Multiculturalism has similarly disrupted the equation of the presumably class-determined peasant with a racially-mixed mestizo identity. Colombians no longer take as a given assertions such as those made in the 1950s by Colombian politician and scholar Otto Morales Benítez that the “hybridization of the race” produced the “mestizo [who] acted with the sense of possession of the land, of ‘his’ land.” Struggles for land in Colombia and across the hemisphere are increasingly interpreted as legacies of slavery or racial discrimination against Indian and African-descended people. Colombian observers now detail how rural indigenous and black communities have been targets of forced displacement and massacres in the country’s ongoing armed conflict. The current peasant movement has little choice but to acknowledge the multiracial nature of material struggles.

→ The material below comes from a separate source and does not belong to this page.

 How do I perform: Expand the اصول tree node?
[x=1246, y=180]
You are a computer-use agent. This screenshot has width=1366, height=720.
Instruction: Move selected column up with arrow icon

Colombian peasant organizers’ attempts to reconcile collective economic rights with ethnic difference, however, mark the contradictions of the multicultural turn. As pointed out by Charles Taylor, there is a fundamental tension in modern efforts to assert both universal claims and cultural particularism. How generic “peasant reserve zones” are to be squared with the possibly competing interests of “indigenous ancestral territories” and “Afrocolombian collective territories” is rarely spelled out by movement leaders. In the long run, prioritizing between an ostensibly national right to economic security and the land claims of particular ethnic groups may prove unfeasible.

The balance now often falls in favor of cultural rather than economic rights, although what concrete gains are possible from this form of recognition are debatable. This shift follows the noted global decline of social movements based around redistribution of material resources and the rise of new ones demanding standing premised on cultural difference. The menace of multiculturalism may be the very minimal cultural rights offered by nation-states that preclude more substantive demands for change.

At the moment, Colombia’s agrarian movement is attempting to prove that struggles for economic and cultural freedoms need not be mutually exclusive. Whether Latin America’s peasantries are able to achieve a broad social security, which is far from given, it seems unlikely that their concurrent demands for recognition based on cultural distinctiveness will dissipate any time soon.